Boy, have we got work to do.
I don’t blame Mitt Romney. He wasn’t the greatest candidate, but plug in any of the others who were competing and it likely would have been worse. Imagine how Rick Santorum would have dealt with the bogus and repellent “war on women” and imagine an electoral map almost exclusively blue. And that’s just for starters. There was little anyone could do. The electorate had already been brainwashed (more of that in a moment).
Yes, the president has luck that makes the Irish seem like failures: A hurricane arrives in the nick of time to save him from his Libya lies (not that the media wasn’t already covering up for him, but still). And he gets a boost from a Republican governor more interested in his own survival than the country’s.

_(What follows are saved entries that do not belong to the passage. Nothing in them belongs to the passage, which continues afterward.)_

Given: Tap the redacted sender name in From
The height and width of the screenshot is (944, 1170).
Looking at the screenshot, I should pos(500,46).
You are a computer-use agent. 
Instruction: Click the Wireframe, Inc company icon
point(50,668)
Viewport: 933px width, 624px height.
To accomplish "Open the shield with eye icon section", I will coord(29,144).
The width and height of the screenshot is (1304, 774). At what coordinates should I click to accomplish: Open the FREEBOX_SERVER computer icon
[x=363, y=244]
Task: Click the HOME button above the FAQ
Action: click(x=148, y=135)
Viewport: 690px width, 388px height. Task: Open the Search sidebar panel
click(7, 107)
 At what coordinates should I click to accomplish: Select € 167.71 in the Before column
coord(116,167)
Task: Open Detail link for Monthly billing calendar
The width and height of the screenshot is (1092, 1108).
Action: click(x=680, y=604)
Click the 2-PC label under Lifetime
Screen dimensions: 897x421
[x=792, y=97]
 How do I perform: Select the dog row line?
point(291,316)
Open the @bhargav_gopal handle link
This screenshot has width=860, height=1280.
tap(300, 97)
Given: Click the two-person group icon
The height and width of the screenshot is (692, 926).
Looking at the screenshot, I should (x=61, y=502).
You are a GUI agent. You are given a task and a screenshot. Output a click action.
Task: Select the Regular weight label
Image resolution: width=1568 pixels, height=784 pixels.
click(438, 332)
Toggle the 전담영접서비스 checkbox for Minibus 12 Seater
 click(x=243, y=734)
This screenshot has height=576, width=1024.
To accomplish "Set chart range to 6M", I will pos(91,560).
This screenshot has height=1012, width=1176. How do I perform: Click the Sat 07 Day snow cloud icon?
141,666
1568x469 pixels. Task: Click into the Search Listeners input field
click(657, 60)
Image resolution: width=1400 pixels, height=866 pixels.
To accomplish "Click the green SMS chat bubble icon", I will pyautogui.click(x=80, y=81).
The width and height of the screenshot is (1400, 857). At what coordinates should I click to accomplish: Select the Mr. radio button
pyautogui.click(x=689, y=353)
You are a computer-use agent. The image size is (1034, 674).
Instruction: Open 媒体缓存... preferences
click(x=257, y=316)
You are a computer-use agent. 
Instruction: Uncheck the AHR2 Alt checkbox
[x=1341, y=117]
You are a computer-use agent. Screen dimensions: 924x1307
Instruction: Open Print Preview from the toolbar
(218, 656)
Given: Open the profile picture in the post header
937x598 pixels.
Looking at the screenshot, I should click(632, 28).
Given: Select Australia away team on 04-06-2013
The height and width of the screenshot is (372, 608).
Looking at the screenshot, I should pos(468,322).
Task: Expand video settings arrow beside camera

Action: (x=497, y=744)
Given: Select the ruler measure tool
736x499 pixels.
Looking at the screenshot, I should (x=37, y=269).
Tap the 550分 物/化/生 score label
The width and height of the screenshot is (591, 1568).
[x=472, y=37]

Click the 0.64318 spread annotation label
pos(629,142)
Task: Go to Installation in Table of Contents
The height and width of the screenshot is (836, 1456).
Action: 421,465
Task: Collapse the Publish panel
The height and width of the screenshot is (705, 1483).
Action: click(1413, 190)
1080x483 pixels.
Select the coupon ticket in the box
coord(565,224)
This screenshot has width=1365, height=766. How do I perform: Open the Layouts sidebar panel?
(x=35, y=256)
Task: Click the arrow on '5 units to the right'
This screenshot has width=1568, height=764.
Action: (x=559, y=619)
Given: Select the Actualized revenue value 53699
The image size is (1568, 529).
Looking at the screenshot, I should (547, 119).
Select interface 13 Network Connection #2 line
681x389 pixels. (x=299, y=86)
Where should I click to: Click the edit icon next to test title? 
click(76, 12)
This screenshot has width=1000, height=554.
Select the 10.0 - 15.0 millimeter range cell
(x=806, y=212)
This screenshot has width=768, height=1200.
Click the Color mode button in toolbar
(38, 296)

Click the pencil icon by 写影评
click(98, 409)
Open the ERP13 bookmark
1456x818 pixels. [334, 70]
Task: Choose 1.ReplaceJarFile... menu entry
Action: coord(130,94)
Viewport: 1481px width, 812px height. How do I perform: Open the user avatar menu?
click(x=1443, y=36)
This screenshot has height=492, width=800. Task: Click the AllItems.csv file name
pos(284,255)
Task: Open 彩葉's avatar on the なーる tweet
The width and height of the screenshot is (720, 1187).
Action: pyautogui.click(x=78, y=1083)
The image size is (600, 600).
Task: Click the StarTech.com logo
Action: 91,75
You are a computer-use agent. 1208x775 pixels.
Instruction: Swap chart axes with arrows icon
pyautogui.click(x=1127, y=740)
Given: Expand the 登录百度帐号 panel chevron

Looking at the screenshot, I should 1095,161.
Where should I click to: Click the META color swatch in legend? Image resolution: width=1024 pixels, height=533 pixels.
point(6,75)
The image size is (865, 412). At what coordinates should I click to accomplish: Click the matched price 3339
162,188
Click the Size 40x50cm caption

But even with that luck you would think the electorate would have the brains (self-preservation really) to put him out of office.
So we have a problem with democracy. It’s not working or, more specifically, has been turned on its end, with the masses manipulated against their own self-interest, creating power elites similar to those described in Milovan Djilas’ The New Class.
How did that happen? I think many of us know there are three pillars of our own destruction: the educational system, the media and entertainment (the popular arts).
Those three areas are so corrupted those who legitimately are on the center-right (or anywhere close to it) will increasingly find themselves swimming upstream against a current so great who knows where it will take them. (Think Hayek, Orwell, etc.) We must address ourselves to these three immediately before it is too late. In many ways, it already is. Culture is the mother of politics and mother is turning into Medea.
If it sounds as if I am depressed, I am. Extremely. We are indeed riding the whirlwind. The America we thought we knew was not there. The face of the globe just changed as well. The enemies of democracy are laughing.
There is only one thing left to do: roll up our sleeves. All the way.